[comp.sys.att] cpiosize

jdc@naucse.UUCP (John Campbell) (12/20/88)

A while back I decided I wanted more control over backup on my 3b1.  In 
particular I wanted to avoid backing up certain directories and to break
the whole task into a reasonable number of groups.  I found a major
obstacle was predicting the size of a given cpio save set.  

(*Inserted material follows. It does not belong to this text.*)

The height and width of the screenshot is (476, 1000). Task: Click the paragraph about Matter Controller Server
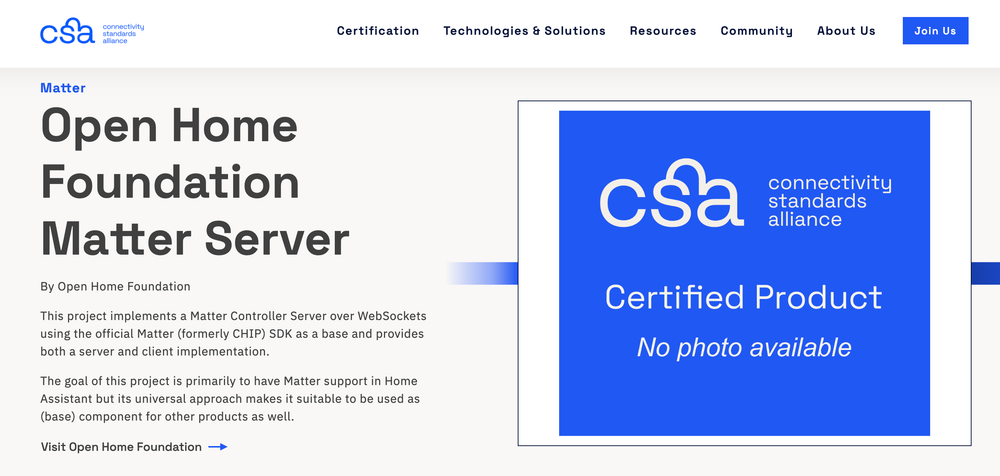point(232,334)
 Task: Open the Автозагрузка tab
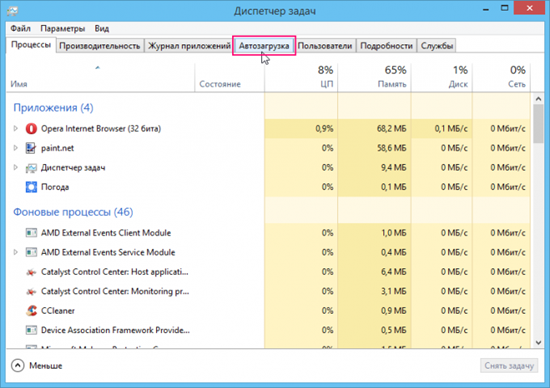pyautogui.click(x=264, y=46)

Out of this need I wrote ``cpiosize'', which reports the number of
floppies a given cpio command would write.  As far as I know the calculations
are exact--in other words the value that cpio -o >/dev/null would return
(in blocks) is the same that cpiosize returns.  Cpiosize, however, is 9 - 10
times as fast and reports the number of floppies required.  Options exist to 
report each file, the total number of bytes, and the time to write the 
floppies (as well as the default number of blocks and number of floppies).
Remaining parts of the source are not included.